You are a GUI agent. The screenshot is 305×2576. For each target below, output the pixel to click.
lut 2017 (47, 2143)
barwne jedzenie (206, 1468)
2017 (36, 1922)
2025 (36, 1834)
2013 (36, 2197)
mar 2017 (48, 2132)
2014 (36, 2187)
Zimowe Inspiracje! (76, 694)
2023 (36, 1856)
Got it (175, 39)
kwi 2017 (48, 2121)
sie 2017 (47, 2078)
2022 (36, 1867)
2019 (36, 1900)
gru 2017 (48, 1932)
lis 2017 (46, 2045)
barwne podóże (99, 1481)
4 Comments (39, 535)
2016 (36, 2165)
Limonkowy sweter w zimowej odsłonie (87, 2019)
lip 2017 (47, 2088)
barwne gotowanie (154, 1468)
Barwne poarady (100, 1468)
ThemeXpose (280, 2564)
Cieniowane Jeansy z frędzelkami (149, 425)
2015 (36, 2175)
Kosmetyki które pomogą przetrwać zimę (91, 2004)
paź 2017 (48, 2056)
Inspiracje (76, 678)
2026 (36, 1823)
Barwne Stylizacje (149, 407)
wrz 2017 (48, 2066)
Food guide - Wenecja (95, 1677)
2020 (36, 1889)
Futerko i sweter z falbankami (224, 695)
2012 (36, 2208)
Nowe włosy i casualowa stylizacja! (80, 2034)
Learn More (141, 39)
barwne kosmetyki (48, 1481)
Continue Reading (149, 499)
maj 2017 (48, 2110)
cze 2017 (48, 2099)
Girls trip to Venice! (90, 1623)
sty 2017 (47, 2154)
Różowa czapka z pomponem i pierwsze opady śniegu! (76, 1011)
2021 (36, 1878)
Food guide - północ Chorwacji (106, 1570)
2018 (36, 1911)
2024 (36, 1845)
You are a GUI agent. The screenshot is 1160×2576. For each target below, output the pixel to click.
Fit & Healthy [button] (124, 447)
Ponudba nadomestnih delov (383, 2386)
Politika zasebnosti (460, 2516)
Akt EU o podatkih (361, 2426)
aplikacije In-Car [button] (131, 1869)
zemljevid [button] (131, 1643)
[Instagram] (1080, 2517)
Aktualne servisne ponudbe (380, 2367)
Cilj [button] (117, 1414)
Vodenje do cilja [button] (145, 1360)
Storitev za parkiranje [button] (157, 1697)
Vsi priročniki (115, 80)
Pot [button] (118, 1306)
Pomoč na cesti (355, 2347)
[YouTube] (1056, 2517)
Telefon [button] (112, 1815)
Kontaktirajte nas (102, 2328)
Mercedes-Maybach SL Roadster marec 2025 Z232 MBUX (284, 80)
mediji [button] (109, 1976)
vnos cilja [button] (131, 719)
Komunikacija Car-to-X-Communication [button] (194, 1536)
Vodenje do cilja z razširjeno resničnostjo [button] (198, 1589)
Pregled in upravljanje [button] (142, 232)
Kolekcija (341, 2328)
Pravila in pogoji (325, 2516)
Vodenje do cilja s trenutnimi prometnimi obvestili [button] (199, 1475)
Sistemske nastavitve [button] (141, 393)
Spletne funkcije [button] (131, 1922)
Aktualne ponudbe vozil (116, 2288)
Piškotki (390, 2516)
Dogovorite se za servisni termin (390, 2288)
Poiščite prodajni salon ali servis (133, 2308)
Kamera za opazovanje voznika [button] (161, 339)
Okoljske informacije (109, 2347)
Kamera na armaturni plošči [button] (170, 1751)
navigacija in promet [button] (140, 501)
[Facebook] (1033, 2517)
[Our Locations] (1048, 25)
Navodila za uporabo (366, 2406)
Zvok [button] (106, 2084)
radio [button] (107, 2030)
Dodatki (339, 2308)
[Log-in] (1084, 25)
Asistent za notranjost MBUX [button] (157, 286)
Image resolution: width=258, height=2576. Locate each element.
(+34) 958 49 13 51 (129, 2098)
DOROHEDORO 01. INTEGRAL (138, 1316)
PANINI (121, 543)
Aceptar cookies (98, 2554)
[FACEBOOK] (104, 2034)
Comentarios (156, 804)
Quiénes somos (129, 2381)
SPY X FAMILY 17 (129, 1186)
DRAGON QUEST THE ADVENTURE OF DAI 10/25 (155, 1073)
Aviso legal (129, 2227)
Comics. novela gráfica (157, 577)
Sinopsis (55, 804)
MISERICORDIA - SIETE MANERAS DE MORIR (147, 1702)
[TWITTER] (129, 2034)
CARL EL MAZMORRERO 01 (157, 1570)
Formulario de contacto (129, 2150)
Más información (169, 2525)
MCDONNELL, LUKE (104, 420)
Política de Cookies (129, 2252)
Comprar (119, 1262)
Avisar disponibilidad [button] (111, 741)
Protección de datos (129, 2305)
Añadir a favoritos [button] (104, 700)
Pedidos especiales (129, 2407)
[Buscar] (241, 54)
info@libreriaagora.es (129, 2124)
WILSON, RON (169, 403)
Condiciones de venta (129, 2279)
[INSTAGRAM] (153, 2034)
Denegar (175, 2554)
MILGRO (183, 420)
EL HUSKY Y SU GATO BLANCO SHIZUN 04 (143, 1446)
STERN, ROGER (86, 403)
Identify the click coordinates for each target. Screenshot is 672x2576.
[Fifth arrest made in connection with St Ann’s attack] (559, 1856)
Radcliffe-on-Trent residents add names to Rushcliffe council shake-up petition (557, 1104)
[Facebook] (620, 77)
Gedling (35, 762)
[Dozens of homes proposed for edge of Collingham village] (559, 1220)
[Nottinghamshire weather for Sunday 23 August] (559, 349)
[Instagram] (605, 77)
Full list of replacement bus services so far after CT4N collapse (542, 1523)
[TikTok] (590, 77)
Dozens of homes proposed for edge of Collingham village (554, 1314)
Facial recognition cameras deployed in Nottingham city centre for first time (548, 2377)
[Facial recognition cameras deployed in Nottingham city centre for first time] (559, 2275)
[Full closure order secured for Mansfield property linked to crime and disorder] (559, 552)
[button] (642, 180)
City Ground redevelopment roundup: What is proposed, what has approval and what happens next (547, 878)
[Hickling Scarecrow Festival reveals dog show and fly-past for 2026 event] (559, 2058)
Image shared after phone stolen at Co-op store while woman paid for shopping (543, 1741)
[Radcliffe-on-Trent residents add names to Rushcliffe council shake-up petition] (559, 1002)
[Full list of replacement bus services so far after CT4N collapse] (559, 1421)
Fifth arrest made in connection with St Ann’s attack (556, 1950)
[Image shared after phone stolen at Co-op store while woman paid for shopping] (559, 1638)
---------------
▶ _What is expected_
Scan the entries above for the line containing "Kontaktirajte nas (102, 2328)", and copy it and all lines after it exactly, down to and including the line containing "Aktualne ponudbe vozil (116, 2288)".

▶ _The answer_
Kontaktirajte nas (102, 2328)
Mercedes-Maybach SL Roadster marec 2025 Z232 MBUX (284, 80)
mediji [button] (109, 1976)
vnos cilja [button] (131, 719)
Komunikacija Car-to-X-Communication [button] (194, 1536)
Vodenje do cilja z razširjeno resničnostjo [button] (198, 1589)
Pregled in upravljanje [button] (142, 232)
Kolekcija (341, 2328)
Pravila in pogoji (325, 2516)
Vodenje do cilja s trenutnimi prometnimi obvestili [button] (199, 1475)
Sistemske nastavitve [button] (141, 393)
Spletne funkcije [button] (131, 1922)
Aktualne ponudbe vozil (116, 2288)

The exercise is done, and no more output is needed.